CogVideo Problematic result

System Info / 系統信息

When I input image:

I got results like this:

I run by: python inference/cli_demo.py --prompt "A majestic brown bear, its fur rich and textured, stands motionless in a lush, green forest. The scene is serene, with towering trees and dappled sunlight filtering through the leaves. Suddenly, the bear's head slowly turns towards the camera, its eyes locking gaze with the viewer, exuding a powerful, almost sentient presence. The rest of its body remains perfectly still, rooted to the spot, \ while the background, a tapestry of vibrant green foliage and earthy browns, remains static, emphasizing the bear's deliberate, captivating movement." --generate_type "i2v" \ --image_or_video_path "/home/user/ssd/data/swapping_data/bear/images/frame_00001.jpg" --output_path "/home/user/hdd/CogVideo/results.mp4" --model_path THUDM/CogVideoX-5b-I2V

The prompt is generated by your script, original one is: "the bear turn head towards camera, body keeps static, background keeps static"

Information / 问题信息

[ ] The official example scripts / 官方的示例脚本
[ ] My own modified scripts / 我自己修改的脚本和任务

Reproduction / 复现过程

python inference/cli_demo.py --prompt "A majestic brown bear, its fur rich and textured, stands motionless in a lush, green forest. The scene is serene, with towering trees and dappled sunlight filtering through the leaves. Suddenly, the bear's head slowly turns towards the camera, its eyes locking gaze with the viewer, exuding a powerful, almost sentient presence. The rest of its body remains perfectly still, rooted to the spot, \ while the background, a tapestry of vibrant green foliage and earthy browns, remains static, emphasizing the bear's deliberate, captivating movement." --generate_type "i2v" \ --image_or_video_path "/home/user/ssd/data/swapping_data/bear/images/frame_00001.jpg" --output_path "/home/user/hdd/CogVideo/results.mp4" --model_path THUDM/CogVideoX-5b-I2V

Expected behavior / 期待表现

At least it is a video

Mar 26 '25 06:03 massyzs

@massyzs Hi! I met the same problem when I used the CogVIdeoX-5B-I2V to generate videos. Have you solved this problem yet? Can you provide your solution?
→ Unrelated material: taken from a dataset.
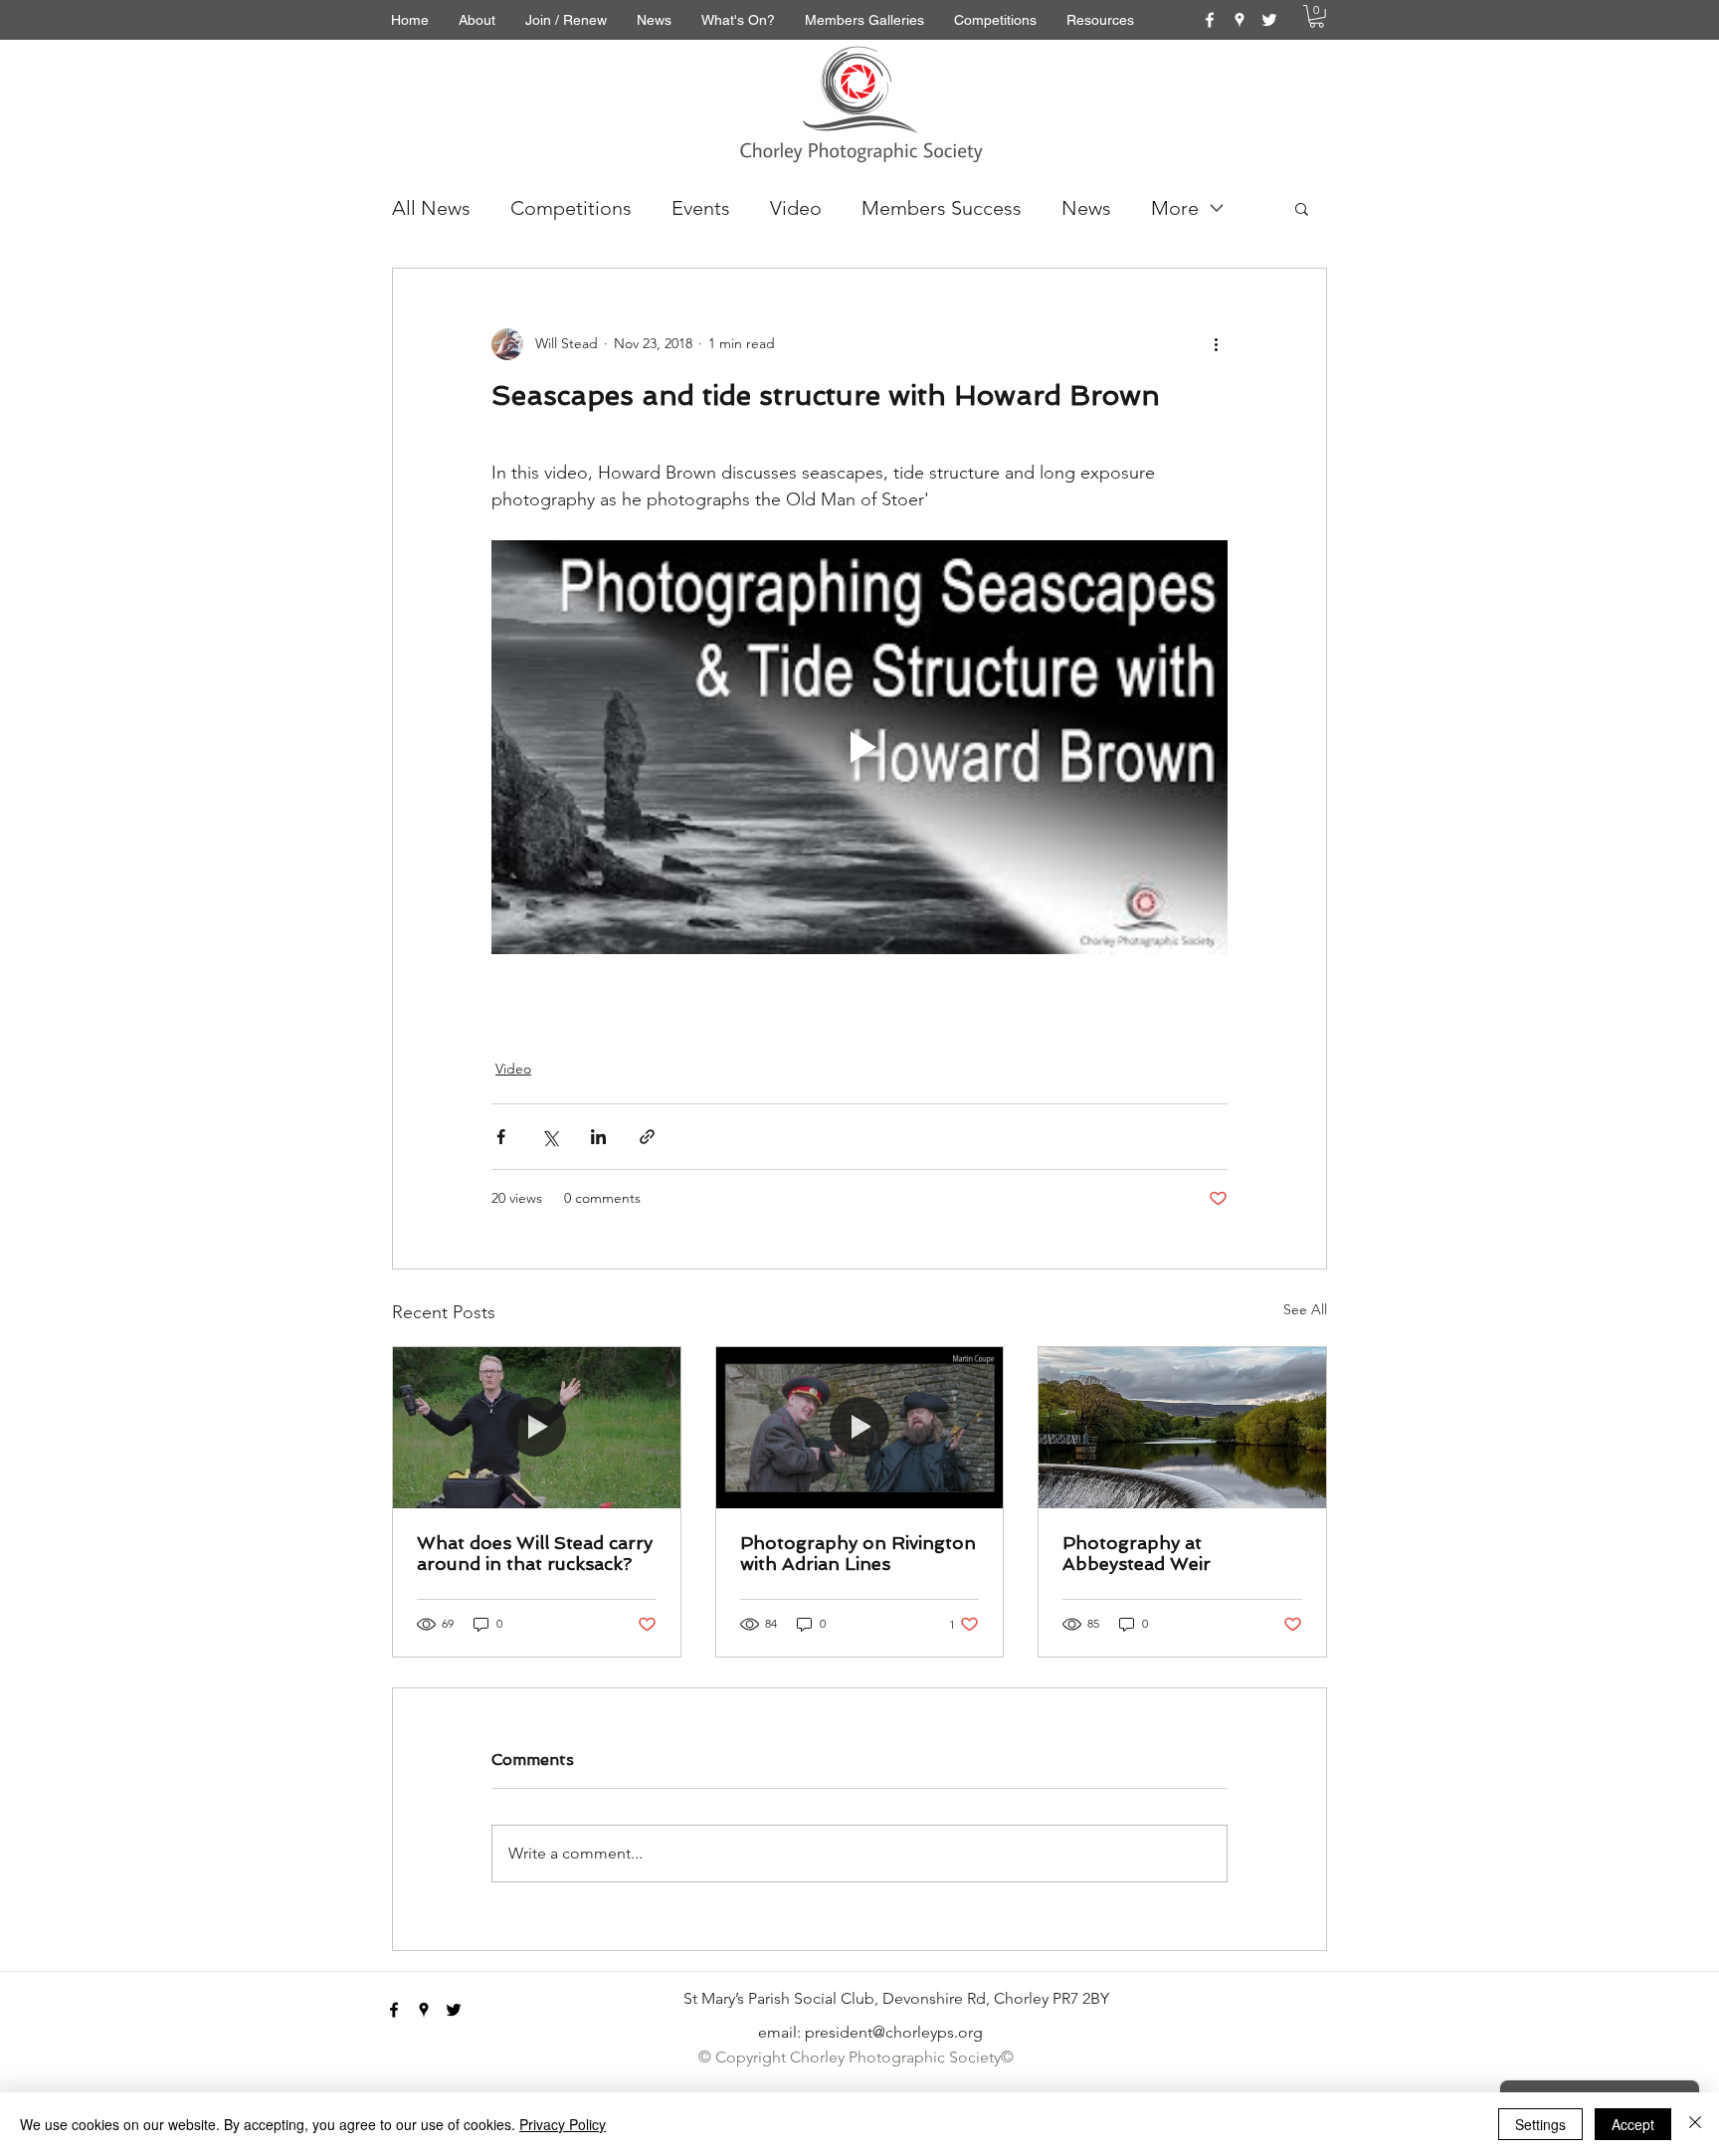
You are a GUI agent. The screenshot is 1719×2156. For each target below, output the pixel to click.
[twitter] (1269, 20)
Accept (1633, 2124)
Mar 28 '25 01:03 LazySheeeeeep

I'm not entirely sure why you're encountering this issue on your end. It's recommended to first check if the diffusers version is updated to the latest. If the problem persists, it's advisable to use the cogkit for inference.

Mar 28 '25 05:03 OleehyO

I found that the cli_demo.py has a bug, it defaults the fps and num_frames to 81 and 16fps when not set, however CogVIdeoX-5B-I2V's param is 49 frames and 8 fps, change it to the correct value and the problem solved

Apr 07 '25 14:04 web3-luoxi

Can CogVideoX-1.0 5B-I2V only be used when the num_frames is set to 49? Can it handle different num_frames parameters (8N + 1) like 25 or so? Currently changing the num_frames gives me a mosaiced output like the ones shown above. Does it make sense to use the pretrained model for controlnet post-training with a lower number of frames? Thanks!

Jun 24 '25 22:06 nnsriram27